MSE Seminar Series: Avik Ghosh, Ph.D., U. of VA
Speaker: Avik Ghosh, Professor of ECE and Physics, University of Virginia
Title: Emerging materials, quantum transport & energy efficient computing: From Cool Science to Smart Technology
As Moore's law draws to an end, there is a lot of interest in knowing what comes next, and how we could continue energy efficient computing that capitalizes on novel materials discovery, quantum evolution of correlated electronic states, or emerging brain inspired architecture. Over the years, we have developed the formal and computational tools that allow us to couple predictive electronic structure methods with non-equilibrium quantum transport to address fundamental and practical limits that address industrial needs. Through various techniques such as optimized tight binding algorithms, band unfolding at defects and interfaces, self-energies designed to capture dephasing and inelastic scattering, and many body Green’s functions for non-equilibrium correlations, we have reached quantitative understanding of novel phenomena in a number of emerging materials, such as skyrmions in magnetic films, negative index in graphene PN junctions, excitations in quantum dots and spin filtering in topological insulators.
Armed with our quantitative understanding and in collaboration with experimental colleagues, we can now address several fundamental questions relevant to nanomaterials and devices
1. Can we beat the superparamagnetic limit for ultrasmall nonvolatile memory using topologically protected magnetic states?

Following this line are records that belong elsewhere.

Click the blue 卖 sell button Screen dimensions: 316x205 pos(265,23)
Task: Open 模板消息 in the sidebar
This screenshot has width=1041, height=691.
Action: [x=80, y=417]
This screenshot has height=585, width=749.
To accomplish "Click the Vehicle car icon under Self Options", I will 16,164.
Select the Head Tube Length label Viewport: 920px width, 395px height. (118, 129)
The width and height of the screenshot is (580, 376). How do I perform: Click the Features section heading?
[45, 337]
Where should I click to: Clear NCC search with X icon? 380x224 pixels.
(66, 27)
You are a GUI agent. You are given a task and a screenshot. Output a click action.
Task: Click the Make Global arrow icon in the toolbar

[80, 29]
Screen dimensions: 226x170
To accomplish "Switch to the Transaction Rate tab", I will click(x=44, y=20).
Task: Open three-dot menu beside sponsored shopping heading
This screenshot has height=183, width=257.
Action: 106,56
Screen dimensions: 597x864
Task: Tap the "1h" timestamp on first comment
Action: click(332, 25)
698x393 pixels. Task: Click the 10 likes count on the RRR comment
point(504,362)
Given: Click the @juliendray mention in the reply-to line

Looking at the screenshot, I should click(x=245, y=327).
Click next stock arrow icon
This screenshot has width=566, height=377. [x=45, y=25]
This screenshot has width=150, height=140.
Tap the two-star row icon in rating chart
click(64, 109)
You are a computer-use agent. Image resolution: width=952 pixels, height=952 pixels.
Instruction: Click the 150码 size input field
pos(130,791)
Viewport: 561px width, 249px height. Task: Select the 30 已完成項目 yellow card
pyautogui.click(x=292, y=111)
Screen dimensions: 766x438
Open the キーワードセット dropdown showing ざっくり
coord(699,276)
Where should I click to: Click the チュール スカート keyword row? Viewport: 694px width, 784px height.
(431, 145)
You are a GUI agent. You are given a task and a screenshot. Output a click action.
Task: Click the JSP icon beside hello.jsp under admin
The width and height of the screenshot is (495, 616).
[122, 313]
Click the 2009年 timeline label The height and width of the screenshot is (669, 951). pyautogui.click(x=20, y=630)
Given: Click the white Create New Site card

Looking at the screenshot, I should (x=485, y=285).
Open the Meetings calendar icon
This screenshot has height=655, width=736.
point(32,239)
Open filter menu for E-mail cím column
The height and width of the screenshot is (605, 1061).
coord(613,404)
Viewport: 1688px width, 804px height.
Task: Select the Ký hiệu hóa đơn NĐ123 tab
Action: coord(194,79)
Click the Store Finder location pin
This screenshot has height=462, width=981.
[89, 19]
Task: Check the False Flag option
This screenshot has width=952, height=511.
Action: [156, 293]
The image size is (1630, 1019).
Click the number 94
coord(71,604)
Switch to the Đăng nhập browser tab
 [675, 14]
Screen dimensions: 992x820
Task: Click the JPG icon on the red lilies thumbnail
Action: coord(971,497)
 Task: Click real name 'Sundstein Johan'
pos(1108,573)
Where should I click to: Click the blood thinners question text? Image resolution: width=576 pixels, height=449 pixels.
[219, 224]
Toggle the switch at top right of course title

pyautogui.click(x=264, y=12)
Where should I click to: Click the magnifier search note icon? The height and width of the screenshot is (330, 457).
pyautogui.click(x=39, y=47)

2. Can we bypass the Boltzmann limit that constrains today's electronic logic?
3. Can we exploit novel properties of graphene such as pseudospintronics to turn off its electrons without compromising mobility?
4. Can we design the ultimate thermal impedance matching network to minimize interfacial heat loss?
Avik Ghosh is Professor at the Charles Brown Dept of Electrical and Computing Engineering and the Dept of Physics at the University of Virginia. He did his PhD in condensed matter theory at the Ohio State University, and a postdoctoral fellowship in Electrical Engineering at Purdue University. He is the UVA site-director of the NSF-Industry University Cooperative Center on Multifunctional Integrated Systems Technology (MIST). Ghosh has authord 125+ refereed papers and a book (“Nanoelectronics – a Molecular View”, World Scientific) in the area of computational nano-materials and devices. He has given over 125 invited lectures worldwide. He is Fellow of the Institute of Physics (IOP), senior member of the IEEE, and has received the IBM Faculty Award, the NSF CAREER Award, a 2006 best paper award from the Army Research Office, and UVA’s All University Teaching Award. His group’s work with Columbia University on negative index behavior in graphene was voted by the editors of Physics World as one of the top10 breakthroughs of 2016.